▶ TEXT:
The Royal Horticultural Society’s (RHS) Chelsea Flower Show is almost upon us, promising its world-renowned spectacular garden designs, introduction of innovative materials, and glorious floral displays.

This year’s show takes place between Tuesday 21st May and Saturday 25th May (Tuesday and Wednesday are members-only days). The Buying Solution team will be at the show, looking for emerging trends their customers might be interested in adopting.

Ahead of the much-anticipated horticultural spectacular, we caught up with Chelsea Flower Show veteran, landscape architect Marcus Barnett, to get his predictions for this year’s show. Enjoying as a spectator this year, Marcus has kept a keen eye on emerging trends.

We also spoke with landscape designer Rachael White, who predicts a change in direction for this year’s event.

Marcus Barnett

Marcus Barnett in his studio

Marcus is a long-term friend of The Buying Solution, and has exhibited five times previously, winning three gold medals and best in show, so he’s well versed in the pressures and exhilaration of the final days and weeks before the show opens to the public. (Photo by Millie Pilkington)

“It appears that at the 2024 RHS Chelsea Flower Show there are two very clear stand out themes, and they are more apparent than any previous show I can recall.

“First, the ever-increasing shift towards sustainability and environmental stewardship is markedly more prevalent and advanced this year. Strikingly so.

“This seems to centre around how the garden is constructed; indeed, the RHS has created a new award called the Environmental Innovation Award and it’s open to all gardens that have been through the ‘green garden audit’.

“In a nutshell, this is intended to encourage designers to design with the environment as a key consideration. This requires increased effort to reduce or even remove the presence of cement in your garden. And if this cannot be achieved, can you use low-carbon cement (I think cement is responsible for 8% of global warming so you can see why the RHS is pushing this so hard)?

[Collected data entries]
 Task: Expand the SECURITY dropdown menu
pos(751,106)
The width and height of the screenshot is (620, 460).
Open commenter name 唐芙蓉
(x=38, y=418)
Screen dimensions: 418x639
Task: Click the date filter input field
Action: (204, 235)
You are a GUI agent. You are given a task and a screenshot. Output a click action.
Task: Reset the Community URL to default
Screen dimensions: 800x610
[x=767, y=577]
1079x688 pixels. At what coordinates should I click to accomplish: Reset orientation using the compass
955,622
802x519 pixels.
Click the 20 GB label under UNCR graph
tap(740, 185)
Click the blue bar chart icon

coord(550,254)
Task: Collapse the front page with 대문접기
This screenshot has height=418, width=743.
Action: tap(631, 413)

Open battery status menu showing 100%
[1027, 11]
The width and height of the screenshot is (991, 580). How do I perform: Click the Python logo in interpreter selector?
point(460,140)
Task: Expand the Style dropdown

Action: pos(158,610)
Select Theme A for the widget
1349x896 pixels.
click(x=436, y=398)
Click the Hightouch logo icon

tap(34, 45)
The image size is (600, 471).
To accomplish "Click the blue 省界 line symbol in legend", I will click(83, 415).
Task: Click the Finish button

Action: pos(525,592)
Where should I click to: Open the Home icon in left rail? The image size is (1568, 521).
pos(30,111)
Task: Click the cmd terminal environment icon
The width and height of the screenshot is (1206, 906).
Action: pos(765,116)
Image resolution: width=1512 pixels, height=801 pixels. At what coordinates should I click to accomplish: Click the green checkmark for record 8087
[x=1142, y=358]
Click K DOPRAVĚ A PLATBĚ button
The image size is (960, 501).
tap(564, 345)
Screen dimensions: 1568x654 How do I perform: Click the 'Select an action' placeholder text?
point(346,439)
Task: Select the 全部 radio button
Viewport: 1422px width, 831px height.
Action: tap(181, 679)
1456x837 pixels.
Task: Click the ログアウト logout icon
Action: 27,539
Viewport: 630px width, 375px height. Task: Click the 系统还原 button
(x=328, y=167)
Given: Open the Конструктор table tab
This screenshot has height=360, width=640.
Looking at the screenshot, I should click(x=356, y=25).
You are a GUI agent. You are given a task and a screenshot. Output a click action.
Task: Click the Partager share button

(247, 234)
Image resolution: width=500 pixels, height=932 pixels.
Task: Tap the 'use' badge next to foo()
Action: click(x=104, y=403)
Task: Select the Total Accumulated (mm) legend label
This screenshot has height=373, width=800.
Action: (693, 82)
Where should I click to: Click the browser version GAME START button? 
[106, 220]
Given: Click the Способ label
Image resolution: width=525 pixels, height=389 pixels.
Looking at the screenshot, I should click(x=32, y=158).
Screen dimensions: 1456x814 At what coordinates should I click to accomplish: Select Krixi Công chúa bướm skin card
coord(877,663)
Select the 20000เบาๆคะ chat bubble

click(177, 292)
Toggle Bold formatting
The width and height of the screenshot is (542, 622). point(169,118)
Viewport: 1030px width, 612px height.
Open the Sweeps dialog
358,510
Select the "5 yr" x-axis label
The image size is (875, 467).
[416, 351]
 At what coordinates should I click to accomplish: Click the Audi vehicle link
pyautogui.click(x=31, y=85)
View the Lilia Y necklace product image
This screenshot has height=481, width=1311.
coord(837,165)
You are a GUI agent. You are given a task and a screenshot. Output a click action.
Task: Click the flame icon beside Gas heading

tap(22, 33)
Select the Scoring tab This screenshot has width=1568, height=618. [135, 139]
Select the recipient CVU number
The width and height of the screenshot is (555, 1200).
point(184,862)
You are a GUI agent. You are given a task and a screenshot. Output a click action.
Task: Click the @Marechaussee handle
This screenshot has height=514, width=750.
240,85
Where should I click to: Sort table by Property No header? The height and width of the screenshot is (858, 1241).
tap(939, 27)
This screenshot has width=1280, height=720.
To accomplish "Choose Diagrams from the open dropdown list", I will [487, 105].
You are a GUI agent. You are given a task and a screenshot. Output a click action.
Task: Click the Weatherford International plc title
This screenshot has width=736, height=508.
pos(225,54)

▶ ASSIGNMENT 1: Output the passage of the Chelsea Flower Show article from "This year’s show takes" to "on emerging trends.", reproducing it word for word.
▶ ASSIGNMENT 2: According to the Chelsea Flower Show article, why is Marcus Barnett well versed in the pressures and exhilaration of the final days and weeks before the show opens? Answer in one to three sentences.
▶ ASSIGNMENT 3: Translate this sentence from the Chelsea Flower Show article into French: "We also spoke with landscape designer Rachael White, who predicts a change in direction for this year’s event."
The entries are separate material and are unrelated to the Chelsea Flower Show article.

▶ RESPONSE BOX 1:
This year’s show takes place between Tuesday 21st May and Saturday 25th May (Tuesday and Wednesday are members-only days). The Buying Solution team will be at the show, looking for emerging trends their customers might be interested in adopting.

Ahead of the much-anticipated horticultural spectacular, we caught up with Chelsea Flower Show veteran, landscape architect Marcus Barnett, to get his predictions for this year’s show. Enjoying as a spectator this year, Marcus has kept a keen eye on emerging trends.

▶ RESPONSE BOX 2: He has exhibited at the show five times previously. On those occasions he won three gold medals and best in show.

▶ RESPONSE BOX 3: Nous avons également parlé avec Rachael White, paysagiste, qui prédit un changement de direction pour l’édition de cette année.